Flash Memory Endurance Testing

[Gene] has a project that writes a lot of settings to a PIC microcontroller’s Flash memory. Flash has limited read/erase cycles, and although the obvious problem can be mitigated with error correction codes, it’s a good idea to figure out how Flash fails before picking a certain ECC. This now became a problem of banging on PICs until they puked, and mapping out the failure pattern of the Flash memory in these chips.

The chip on the chopping block for this experiment was a PIC32MX150, with 128K of NOR Flash and 3K of extra Flash for a bootloader. There’s hardware support for erasing all the Flash, erasing one page, programming one row, and programming one word. Because [Gene] expected one bit to work after it had failed and vice versa, the testing protocol used RAM buffers to compare the last state and new state for each bit tested in the Flash. 2K of RAM was tested at a time, with a total of 16K of Flash testable. The code basically cycles through a loop that erases all the pages (should set all bits to ‘1’), read the pages to check if all bits were ‘1’, writes ‘0’ to all pages, and reads pages to check if all bits were ‘0’. The output of the test was a 4.6 GB text file that looked something like this:

Pass 723466, frame 0, offset 00000000, time 908b5feb, errors 824483 
ERROR: (E) offset 0000001E read FFFFFFFB desired FFFFFF7B.
ERROR: (E) offset 00000046 read FFFFFFFF desired 7FFFFFFF.
ERROR: (E) offset 00000084 read EFFFFFFF desired FFFFFFFF.
ERROR: (E) offset 0000008E read FFEFFFFF desired FFFFFFFF.
ERROR: (E) offset 000000B7 read FFFFFFDF desired FFFFFFFF.
ERROR: (E) offset 000000C4 read FFFBFFFF desired FFFFFFFF.
ERROR: (E) offset 000001B8 read FF7FFFFF desired 7F7FFFFF.
ERROR: (E) offset 000001BE read 7FFFFFFF desired FFFFFFFF.
ERROR: (E) offset 000001D2 read FFFFFF7F desired FFFFFFFF. 
Pass 723467, frame 0, offset 00000000, time 90aea31f, errors 824492 
ERROR: (E) offset 00000046 read 7FFFFFFF desired FFFFFFFF.

The hypothesis tested in this experiment was, “each bit is independently likely to fail, with exponential dependence on number of erase/write cycles”. There were a number of interesting observations that led [Gene] to reject this hypothesis: There were millions of instances where an erase did not reset a bit to ‘1’, but none where a write did not change a ‘1’ bit to ‘0’. That’s great for developing an error correction code scheme.
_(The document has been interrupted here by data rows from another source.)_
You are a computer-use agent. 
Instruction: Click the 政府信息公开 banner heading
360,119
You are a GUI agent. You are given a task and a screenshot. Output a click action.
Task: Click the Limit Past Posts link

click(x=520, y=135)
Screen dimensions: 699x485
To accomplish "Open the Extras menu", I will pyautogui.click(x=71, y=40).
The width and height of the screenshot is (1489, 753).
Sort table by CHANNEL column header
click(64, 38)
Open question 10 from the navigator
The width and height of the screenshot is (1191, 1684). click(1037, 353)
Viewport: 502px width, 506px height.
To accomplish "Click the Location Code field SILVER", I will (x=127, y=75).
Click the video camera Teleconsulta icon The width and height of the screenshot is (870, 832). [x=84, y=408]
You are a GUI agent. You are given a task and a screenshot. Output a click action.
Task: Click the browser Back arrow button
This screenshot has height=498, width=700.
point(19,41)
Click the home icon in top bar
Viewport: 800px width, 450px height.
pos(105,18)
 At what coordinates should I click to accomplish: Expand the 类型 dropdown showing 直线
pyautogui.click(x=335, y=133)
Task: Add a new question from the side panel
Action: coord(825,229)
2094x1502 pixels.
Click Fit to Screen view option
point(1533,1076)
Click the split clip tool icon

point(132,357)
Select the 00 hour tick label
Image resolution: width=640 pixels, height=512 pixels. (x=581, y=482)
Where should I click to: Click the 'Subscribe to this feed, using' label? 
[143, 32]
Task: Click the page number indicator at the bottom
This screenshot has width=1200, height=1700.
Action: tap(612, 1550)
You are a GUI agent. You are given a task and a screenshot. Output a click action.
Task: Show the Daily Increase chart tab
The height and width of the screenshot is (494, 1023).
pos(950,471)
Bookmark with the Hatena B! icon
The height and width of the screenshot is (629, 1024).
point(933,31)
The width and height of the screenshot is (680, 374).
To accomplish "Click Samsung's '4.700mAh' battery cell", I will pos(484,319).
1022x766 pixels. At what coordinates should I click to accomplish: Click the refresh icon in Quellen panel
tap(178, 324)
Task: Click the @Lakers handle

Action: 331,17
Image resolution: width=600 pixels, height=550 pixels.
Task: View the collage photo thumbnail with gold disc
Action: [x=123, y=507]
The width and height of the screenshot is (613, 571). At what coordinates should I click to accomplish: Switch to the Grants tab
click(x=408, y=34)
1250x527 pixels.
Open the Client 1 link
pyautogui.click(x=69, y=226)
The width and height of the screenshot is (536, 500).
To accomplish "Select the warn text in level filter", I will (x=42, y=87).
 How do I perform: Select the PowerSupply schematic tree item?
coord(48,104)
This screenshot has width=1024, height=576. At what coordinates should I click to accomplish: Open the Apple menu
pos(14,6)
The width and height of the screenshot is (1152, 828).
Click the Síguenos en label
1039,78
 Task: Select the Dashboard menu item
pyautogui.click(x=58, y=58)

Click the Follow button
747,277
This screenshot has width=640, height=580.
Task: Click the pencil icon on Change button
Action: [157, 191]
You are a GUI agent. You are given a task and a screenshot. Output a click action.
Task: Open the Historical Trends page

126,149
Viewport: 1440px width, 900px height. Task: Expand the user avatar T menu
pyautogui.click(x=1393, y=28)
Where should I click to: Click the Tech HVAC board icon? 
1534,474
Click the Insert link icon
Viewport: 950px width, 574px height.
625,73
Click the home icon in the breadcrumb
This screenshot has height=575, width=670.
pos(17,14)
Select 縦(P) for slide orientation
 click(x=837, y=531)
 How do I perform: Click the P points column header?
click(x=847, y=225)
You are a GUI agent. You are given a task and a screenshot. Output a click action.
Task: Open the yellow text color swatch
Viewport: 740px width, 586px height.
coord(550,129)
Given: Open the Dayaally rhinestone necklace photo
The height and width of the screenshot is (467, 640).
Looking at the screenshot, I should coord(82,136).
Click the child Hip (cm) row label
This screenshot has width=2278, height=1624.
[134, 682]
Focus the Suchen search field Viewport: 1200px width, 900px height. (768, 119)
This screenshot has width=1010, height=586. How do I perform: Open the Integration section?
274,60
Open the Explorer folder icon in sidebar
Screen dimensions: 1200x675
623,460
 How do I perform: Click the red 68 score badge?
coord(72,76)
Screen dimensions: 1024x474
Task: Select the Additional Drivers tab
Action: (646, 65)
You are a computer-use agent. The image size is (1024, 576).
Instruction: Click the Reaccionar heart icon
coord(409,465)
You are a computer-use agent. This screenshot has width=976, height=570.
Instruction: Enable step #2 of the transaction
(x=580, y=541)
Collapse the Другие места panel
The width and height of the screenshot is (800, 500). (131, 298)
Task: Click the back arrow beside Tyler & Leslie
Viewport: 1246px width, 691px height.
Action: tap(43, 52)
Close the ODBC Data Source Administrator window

There was also a bias in which bits in a word produced errors – bits 31 and 32 were slightly more likely to have an error versus other bits in a word. The most inexplicable finding was a bias in the number of failures per row:

Graph5

A row of Flash in a PIC is 128 bytes, and if all rows were equally likely to produce an error, the above graph would be a little more boring. It’s odd, [Gene] has no idea how to interpret that data, and only decapping one of these PIC and looking at it with a microscope will tell anyone why this is the case.

At the very least, Microchip is severely underrating the number of Flash read/erase cycles on this microcontroller; this chip was rated for 20,000 cycles, and the very first failed bit happened on cycle 229,038. With a separate run, the first failure was around cycle 400,000.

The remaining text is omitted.